### RAW DATA
>>>

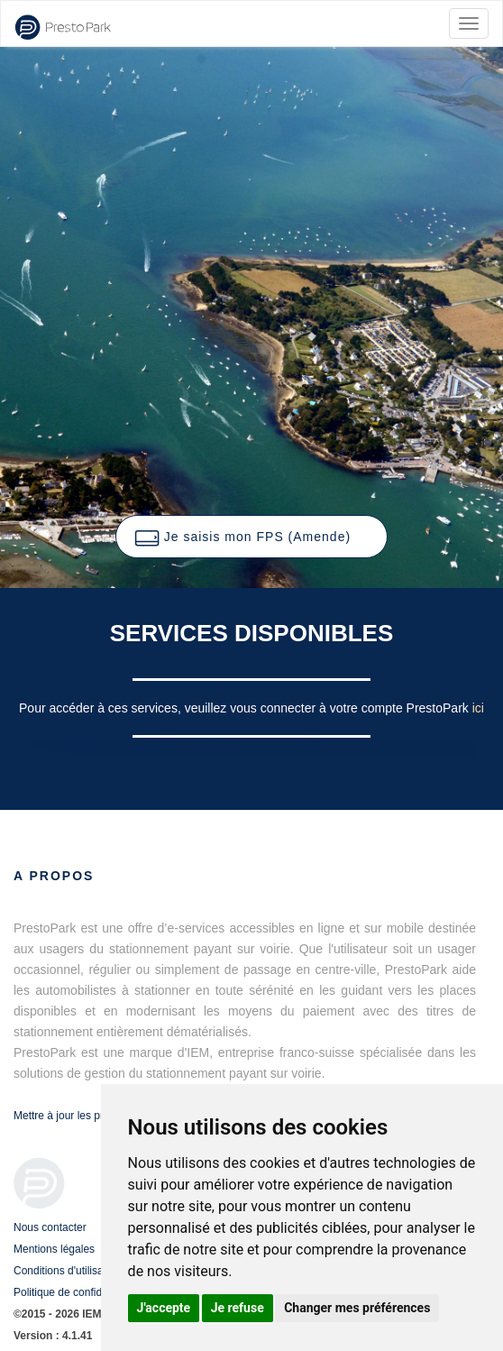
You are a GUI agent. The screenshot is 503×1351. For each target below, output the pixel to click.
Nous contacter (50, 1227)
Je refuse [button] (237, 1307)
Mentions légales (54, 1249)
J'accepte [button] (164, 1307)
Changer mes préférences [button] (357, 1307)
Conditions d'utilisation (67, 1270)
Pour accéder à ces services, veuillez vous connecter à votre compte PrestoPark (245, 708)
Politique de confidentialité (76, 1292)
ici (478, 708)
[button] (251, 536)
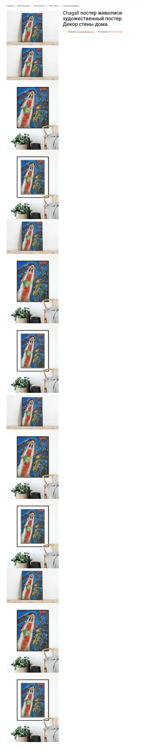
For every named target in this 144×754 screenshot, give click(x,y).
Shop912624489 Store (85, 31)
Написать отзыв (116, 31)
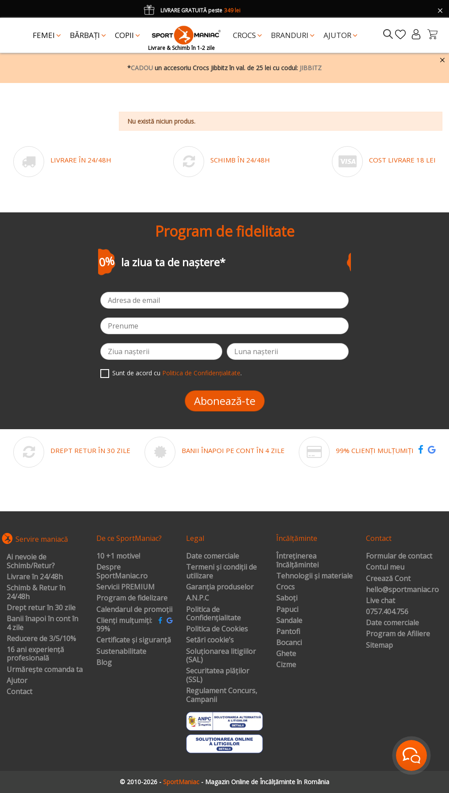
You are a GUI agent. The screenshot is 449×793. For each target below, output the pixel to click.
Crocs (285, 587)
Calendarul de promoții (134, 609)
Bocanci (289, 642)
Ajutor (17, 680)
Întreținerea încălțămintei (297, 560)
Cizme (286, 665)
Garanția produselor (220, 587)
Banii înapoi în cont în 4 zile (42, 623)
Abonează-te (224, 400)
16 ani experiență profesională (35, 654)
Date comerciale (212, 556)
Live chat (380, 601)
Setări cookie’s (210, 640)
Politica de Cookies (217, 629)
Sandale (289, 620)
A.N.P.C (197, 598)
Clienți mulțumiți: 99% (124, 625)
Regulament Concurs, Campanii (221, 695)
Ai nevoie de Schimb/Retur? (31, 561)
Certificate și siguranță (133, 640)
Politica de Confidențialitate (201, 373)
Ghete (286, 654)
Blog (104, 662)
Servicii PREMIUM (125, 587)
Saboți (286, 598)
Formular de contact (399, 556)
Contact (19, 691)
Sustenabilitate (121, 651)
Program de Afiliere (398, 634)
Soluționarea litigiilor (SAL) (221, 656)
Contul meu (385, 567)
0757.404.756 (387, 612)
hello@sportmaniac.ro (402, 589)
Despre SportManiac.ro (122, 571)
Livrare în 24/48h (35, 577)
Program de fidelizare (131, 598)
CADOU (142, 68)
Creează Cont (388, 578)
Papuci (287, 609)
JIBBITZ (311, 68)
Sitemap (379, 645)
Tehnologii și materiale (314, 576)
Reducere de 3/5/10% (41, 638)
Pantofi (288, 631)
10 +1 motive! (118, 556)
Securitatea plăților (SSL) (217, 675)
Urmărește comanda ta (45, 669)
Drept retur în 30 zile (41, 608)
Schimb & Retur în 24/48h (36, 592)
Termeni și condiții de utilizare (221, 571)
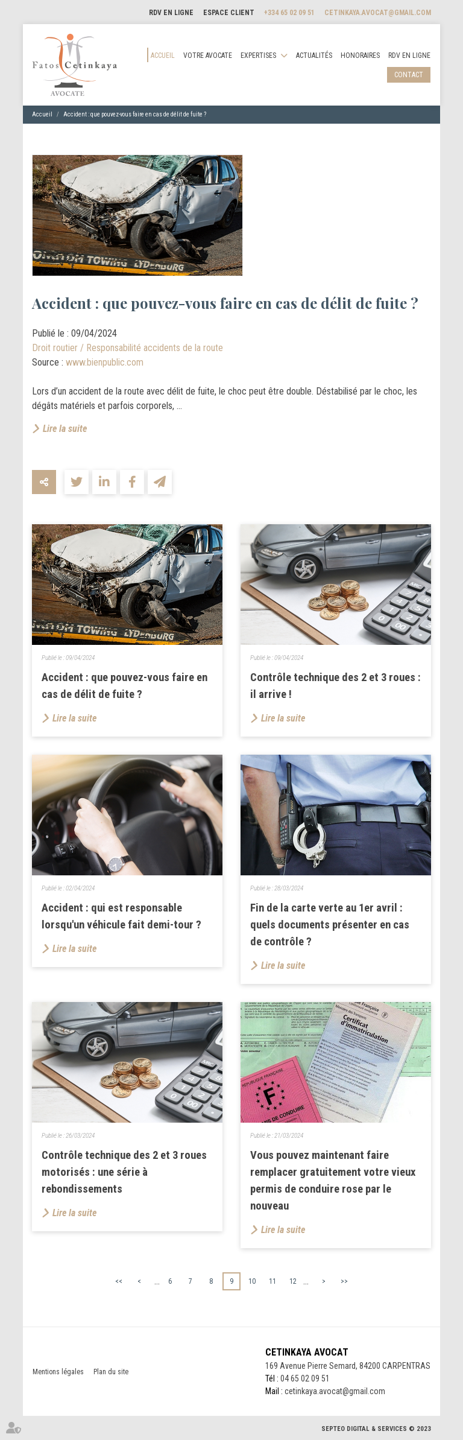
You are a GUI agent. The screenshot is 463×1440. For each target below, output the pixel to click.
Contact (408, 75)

<<<

### TASK INSTRUCTIONS
Return, unchanged, all of the data from the line containing "Ghete (286, 654)" down to the line containing "Securitatea plăților (SSL) (217, 675)", with both of those lines included.

### SOLUTION TO THE PROBLEM
Ghete (286, 654)
Blog (104, 662)
Servicii PREMIUM (125, 587)
Saboți (286, 598)
Formular de contact (399, 556)
Contact (19, 691)
Sustenabilitate (121, 651)
Program de Afiliere (398, 634)
Soluționarea litigiilor (SAL) (221, 656)
Contul meu (385, 567)
0757.404.756 (387, 612)
hello@sportmaniac.ro (402, 589)
Despre SportManiac.ro (122, 571)
Livrare în 24/48h (35, 577)
Program de fidelizare (131, 598)
CADOU (142, 68)
Creează Cont (388, 578)
Papuci (287, 609)
JIBBITZ (311, 68)
Sitemap (379, 645)
Tehnologii și materiale (314, 576)
Reducere de 3/5/10% (41, 638)
Pantofi (288, 631)
10 +1 motive! (118, 556)
Securitatea plăților (SSL) (217, 675)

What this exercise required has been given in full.